I am so happy. You've always been like some freaking enigma that I knew too much about. Deadly and powerful, yet normal as well as beautiful. You're thrilling. You have always been. And now we are this, and it's hilarious -- we both don't understand why it feels so normal. Why the hell does it feel so normal. And I can't believe I have you. <3 You're everything. You. For as long as we want this. I never imagined I'd earn that. When I loved you it was some trivial weird quirk of mine, I thought. All these years, lol. All this time. Mutual. I couldn't have asked for a better surprise in life. You're what I've been waiting for. My entire life, the suspicions, the doubts, the discoveries that connect to you -- I want to believe I was meant to have you. I really don't understand how I'm so fortunate. And I really wish I was a better kisser.
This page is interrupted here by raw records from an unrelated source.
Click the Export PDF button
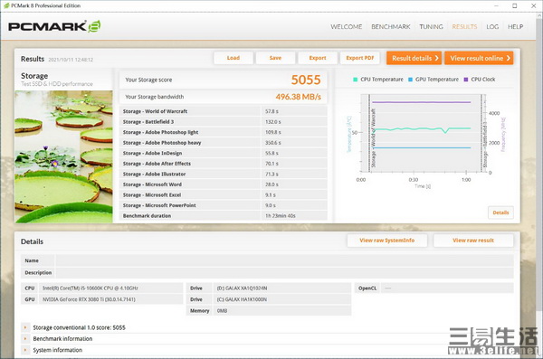Screen dimensions: 543x359 (x=360, y=58)
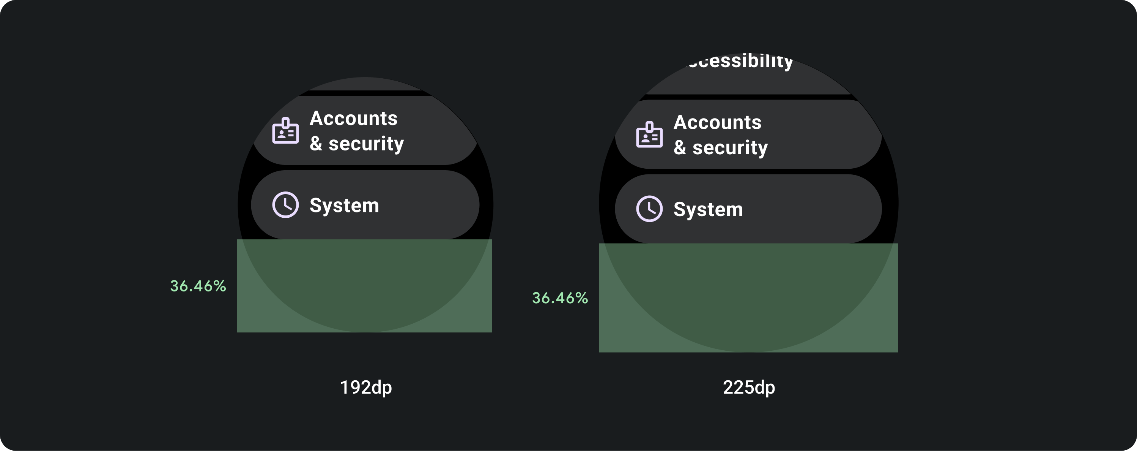Select the System chip on the 192dp watch
1137x451 pixels.
(x=365, y=205)
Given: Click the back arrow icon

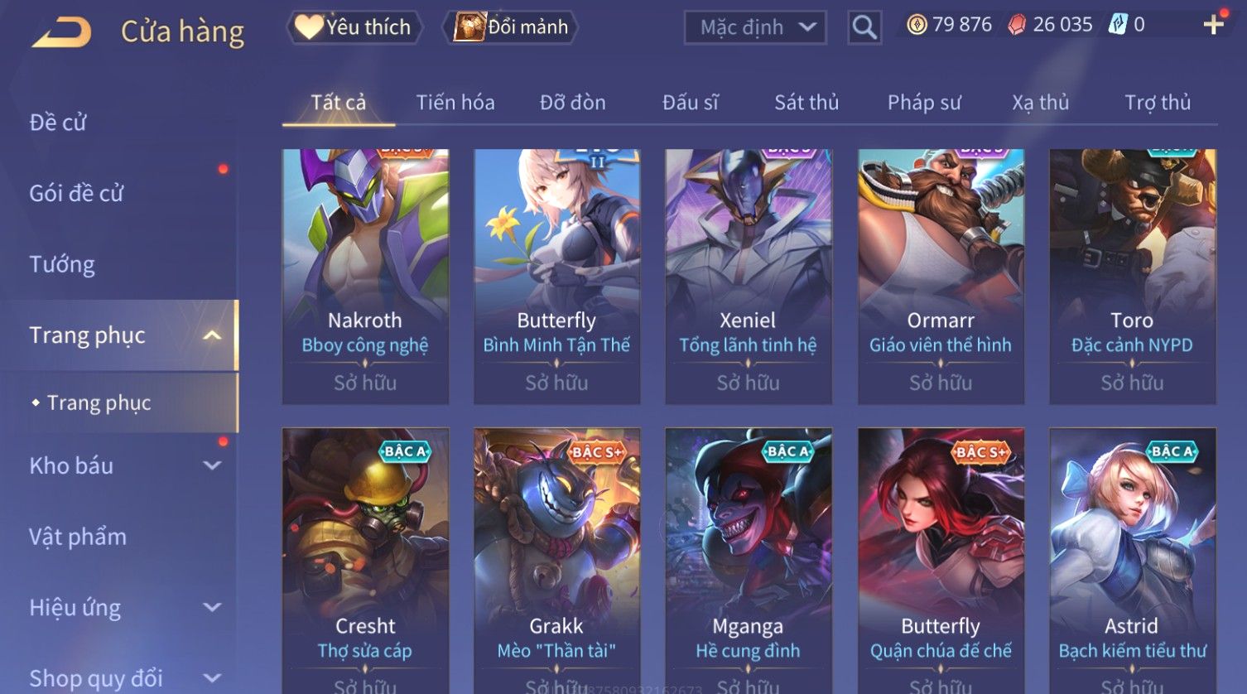Looking at the screenshot, I should coord(62,31).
I'm not going to lie, although it probably meant nothing to you it has really messed me up. That you were so lovely makes it all so much worse, but basically I feel even worse about myself than I did before. I don't regret meeting you but I regret what it turned into, I'm not sure if you're avoiding me, or why you could be avoiding me, but I'm jumping to the worst conclusions and it feels really shit. But at the same time there's a tiny bit of hope that you'll get in touch or we'll bump into each other and everything will be lovely again because I simply don't know how you feel. I really want to move on with my life, but at the same time I want you in it. I think I grossly misread the situation. One of the first things you said to me is 'I'm not a twat' and this lack of utterly anything is really making me wonder if you are. I suppose the only good thing is that I'm so busy I don't have much time to dwell on it.
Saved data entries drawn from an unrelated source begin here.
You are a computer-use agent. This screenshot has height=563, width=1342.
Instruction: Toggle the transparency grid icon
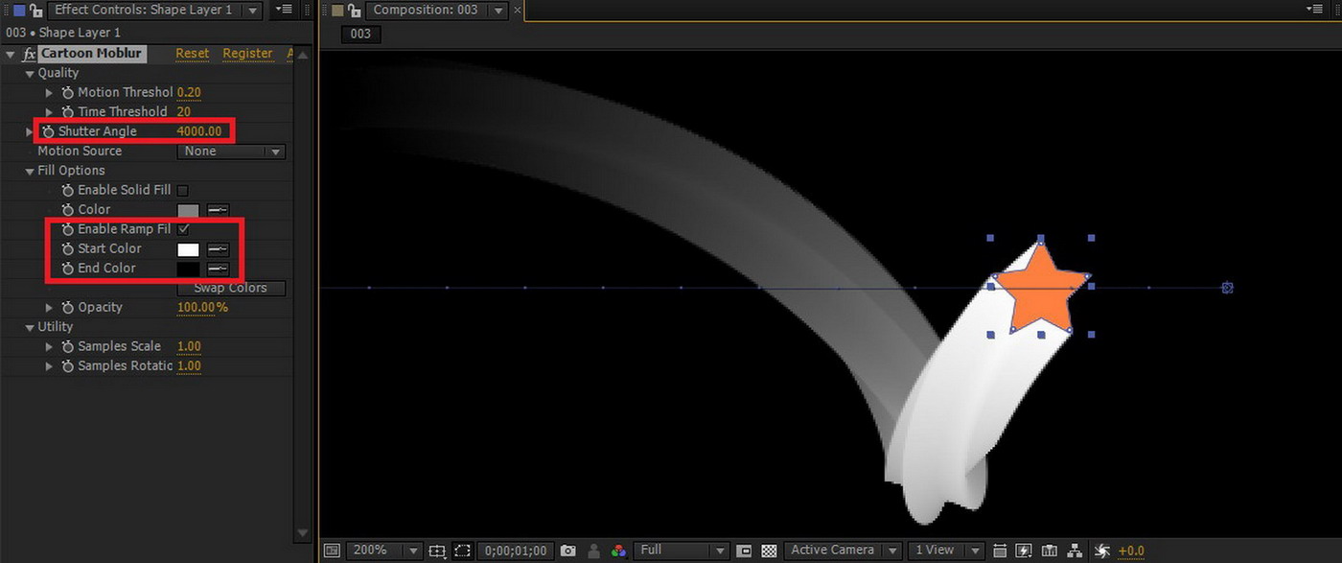click(769, 551)
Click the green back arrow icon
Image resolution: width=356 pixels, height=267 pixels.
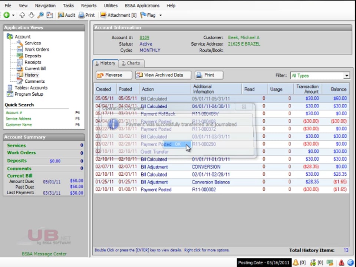7,15
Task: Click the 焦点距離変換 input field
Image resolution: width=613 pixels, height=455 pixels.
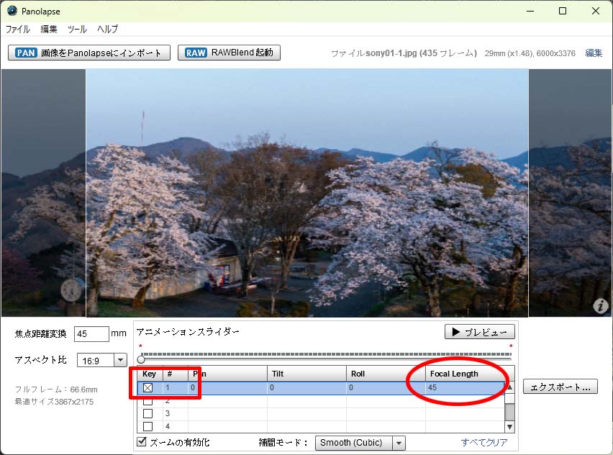Action: 91,334
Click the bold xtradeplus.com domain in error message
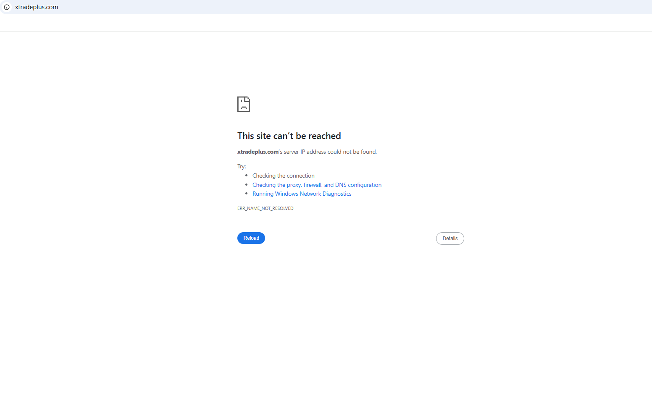 pos(258,152)
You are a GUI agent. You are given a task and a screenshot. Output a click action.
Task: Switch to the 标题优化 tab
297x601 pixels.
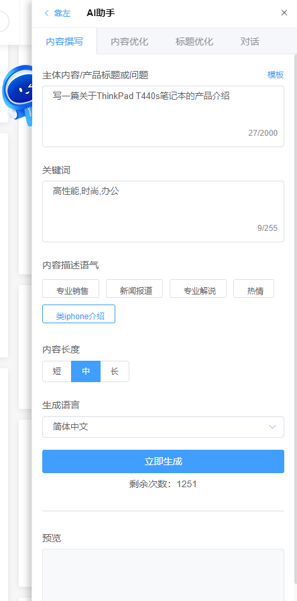[x=194, y=41]
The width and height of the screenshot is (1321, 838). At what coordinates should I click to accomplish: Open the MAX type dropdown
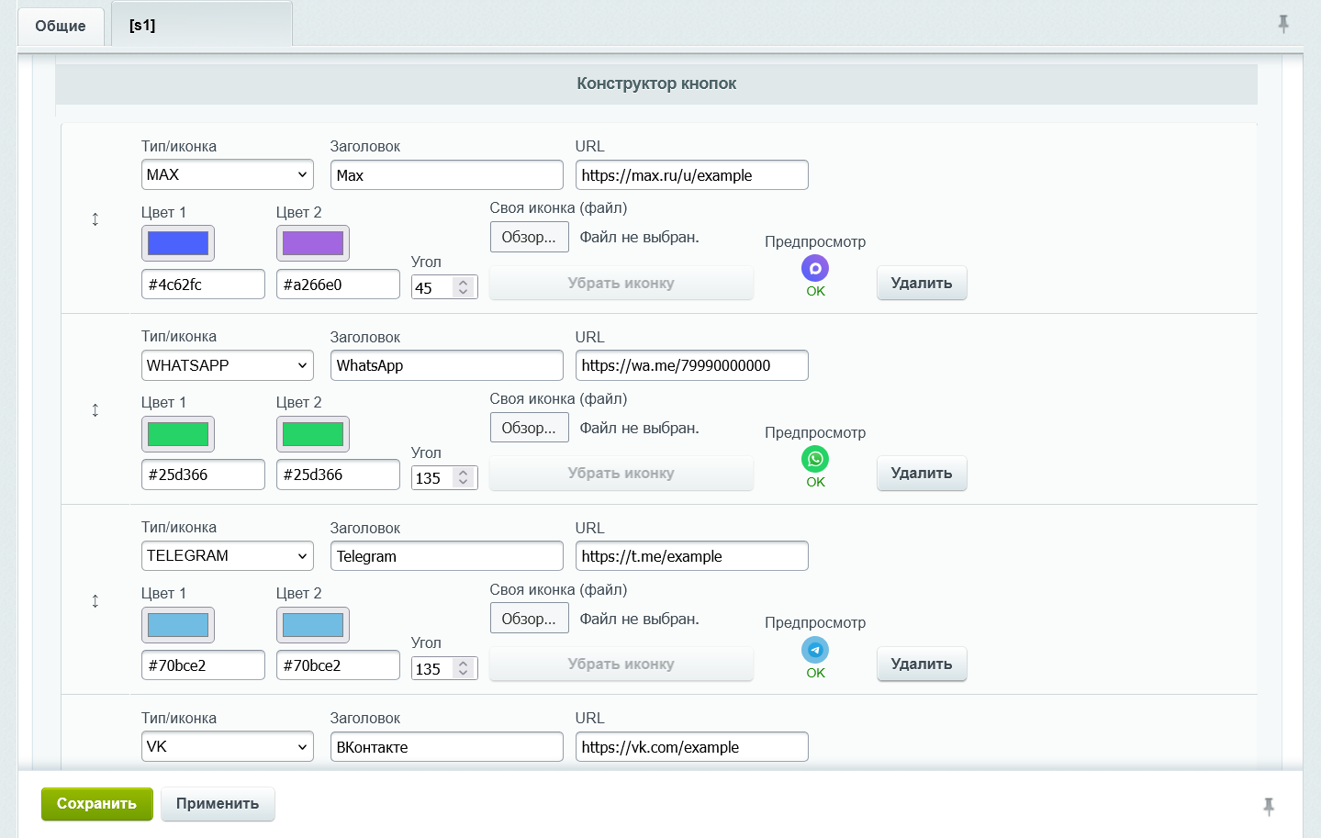click(x=227, y=174)
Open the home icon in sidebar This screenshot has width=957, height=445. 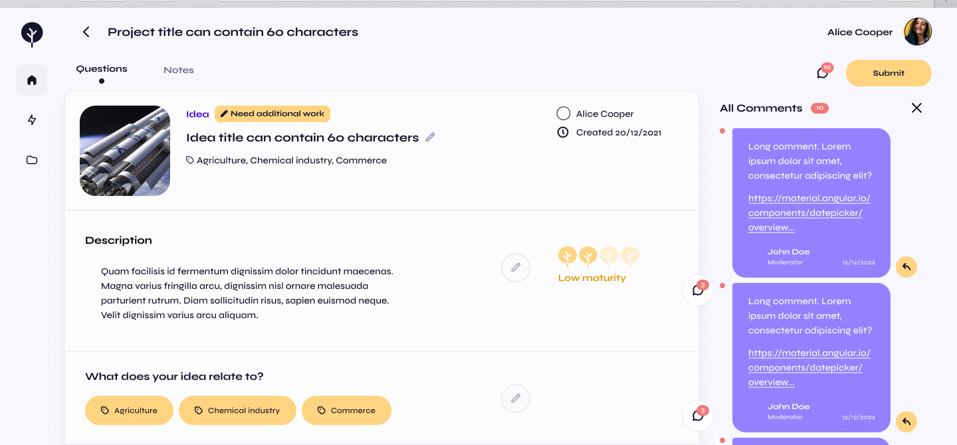(32, 80)
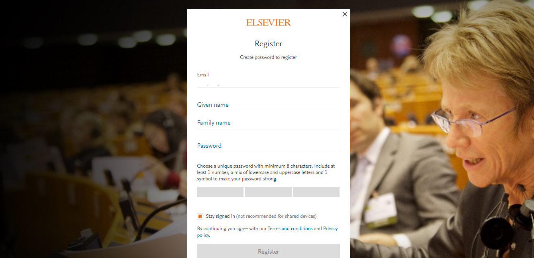Screen dimensions: 534x258
Task: Click the first password strength bar segment
Action: (220, 192)
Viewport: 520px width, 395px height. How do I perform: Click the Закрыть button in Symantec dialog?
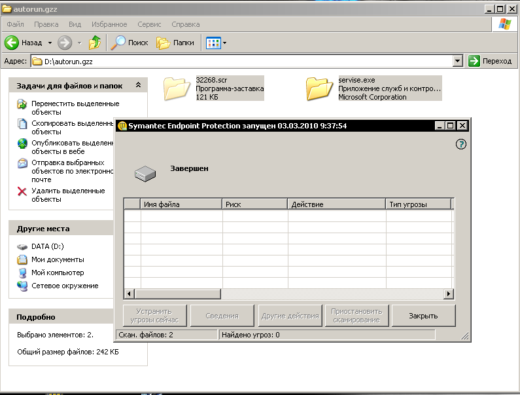[x=423, y=316]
I have started to see this forum as a public diary. Where everyone talks about their day and vent about mishaps and rejoice in new love. I love reading personal post because its like I'm getting a peak at someones life. I'm staying for a little longer because I enjoy this diary of ours.
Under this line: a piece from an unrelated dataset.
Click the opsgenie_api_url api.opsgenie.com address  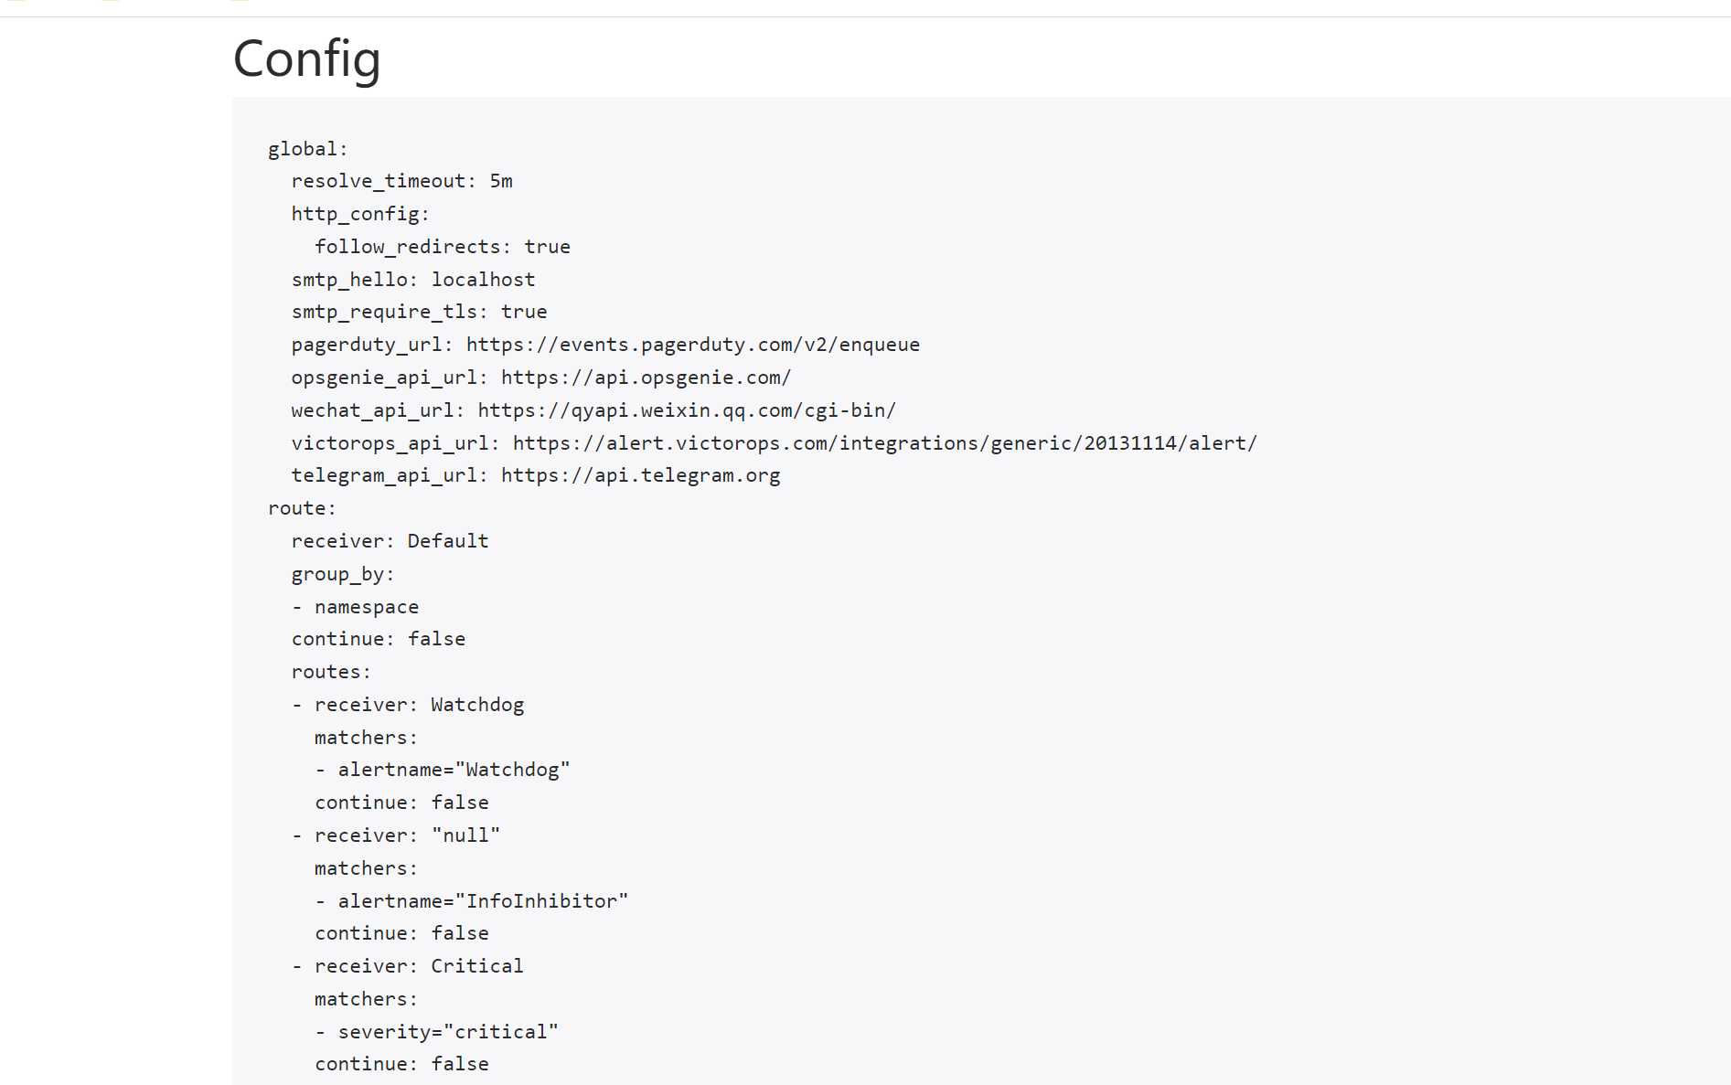coord(646,378)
Yeah pretty much anymore. ;D Also okay I am terrified, I will be honest with you I'm TERRIFIED yet when I see you all I want is to give it to you so I really hope I freaking will. I don't think my soul will rest until then. YOURS CERTAINLY WON'T DAMN WOMAN
This is exactly how I feel right now. I know it's all my fault but the dead silence is such a stagnant..Unpleasant thing. "Don't believe the things you tell yourself so late at night, you are your own worst enemy, you'll never win the fight."
i confess i love you so much it hurts i confess it's not the same without you around i confess i never knew courage until you came along that's all i have to say
I can never tell if the niggling itch should be one of positivism trying to overcome negativity or vice versa. I almost feel as if the former would be more meaningful than the permanently disparaging nature of the latter.
Sometimes I loathe certain people for the pettiest reasons, reasons I am aware are insignificant. Like right now.